Cincin dari masa lalu part 37

 

BAB 37








Aku disambut senyum ramah security dan para pelayan coffe shop. Langkahku ringan melewati toko dan langsung menaiki anak tangga. Kusapu pandanganku ke arah café, tak kulihat teh Rahma atau anggota Keluarga Sawer ada di sana. Maka kuputuskan langsung menuju ruangan Bu Mae.




Tok tok!!!




Aku mengetuk pintu sambil menarik nafas dalam-dalam, jantungku tiba-tiba berdebar.




“Masuk!!”




Kudorong pintu setelah mendengar jawaban dari dalam. Kulihat wanita paruh baya dengan kemolekan alami sedang duduk di balik meja kerjanya sambil memandang ke arahku. Ia sedang bekerja sendirian, karena meja kerja di sebelahnya kosong.

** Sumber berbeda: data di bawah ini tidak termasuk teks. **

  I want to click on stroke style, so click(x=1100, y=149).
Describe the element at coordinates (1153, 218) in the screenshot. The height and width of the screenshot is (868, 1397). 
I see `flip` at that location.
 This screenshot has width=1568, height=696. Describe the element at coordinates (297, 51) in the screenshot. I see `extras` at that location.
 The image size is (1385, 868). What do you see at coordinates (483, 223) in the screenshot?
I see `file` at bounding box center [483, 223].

Beberapa detik lamanya kami saling menatap bagai terhubung oleh aliran magnet yang saling memikat.




“Silakan duduk, Wa.” Bu Mae lebih dulu sadar dari ketertegunannya dan mempersilakanku duduk sambil menunjuk sofa.




Aku pun mengangguk sopan sambil melangkah ke arah sofa, bersamaan dengan Bu Mae yang berdiri dan menuju tempat duduk yang sama. Aku yang lebih dulu duduk masih sempat memperhatikan wajah manisnya yang dibalut jubah longgar dan kerudung warna ungu. Bibirnya yang sudah merah alami hanya dipulas glow sehingga terlihat basah dan seksi. Nampak serasi dengan make up tipis pada wajahnya. Ibu dua anak ini nampak masih begitu memesona dengan aura keibuan yang ia punya.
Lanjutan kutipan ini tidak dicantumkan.